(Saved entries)

***

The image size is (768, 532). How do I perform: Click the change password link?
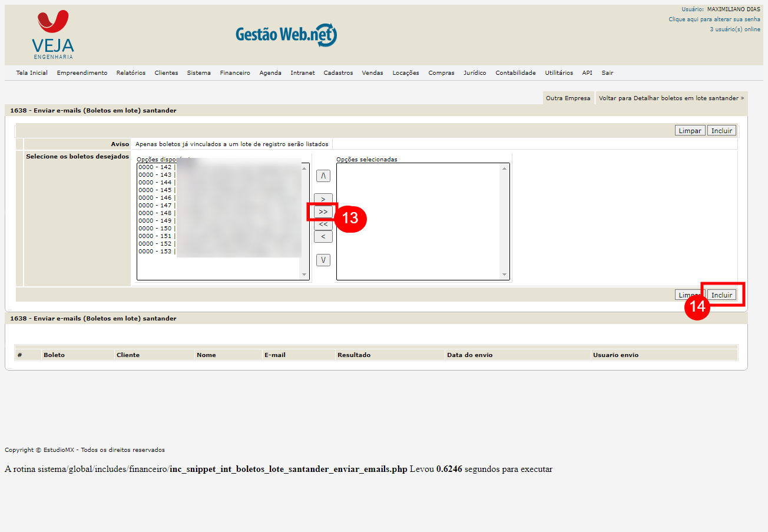coord(714,19)
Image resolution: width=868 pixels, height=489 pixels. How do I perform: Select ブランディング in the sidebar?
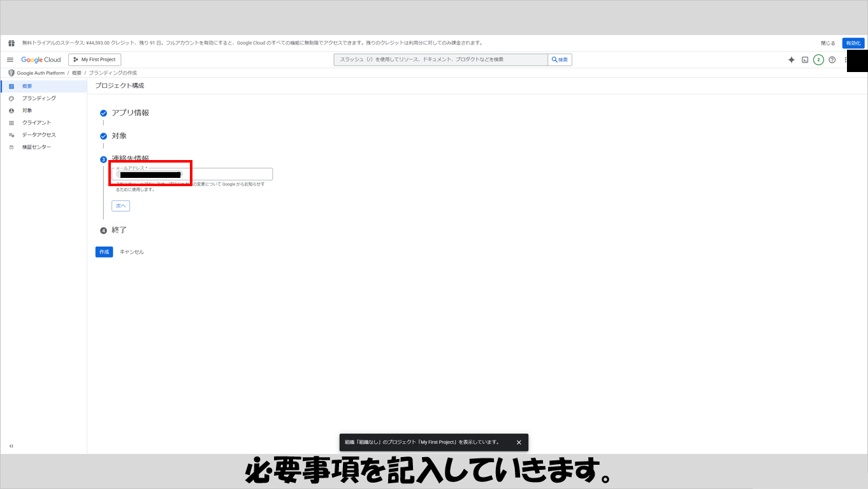tap(39, 98)
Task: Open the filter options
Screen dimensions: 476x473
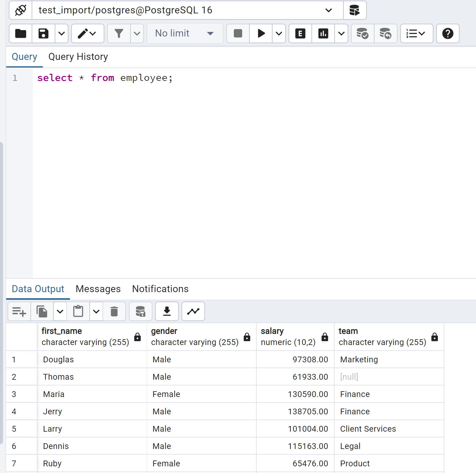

***

## Action item
The answer must be an exact transcription of the lines from the one containing "Image resolution: width=868" through the last line of the records above, both included, with no pictures.

## Task solution
Image resolution: width=868 pixels, height=489 pixels. How do I perform: Select ブランディング in the sidebar?
tap(39, 98)
Task: Open the filter options
Screen dimensions: 476x473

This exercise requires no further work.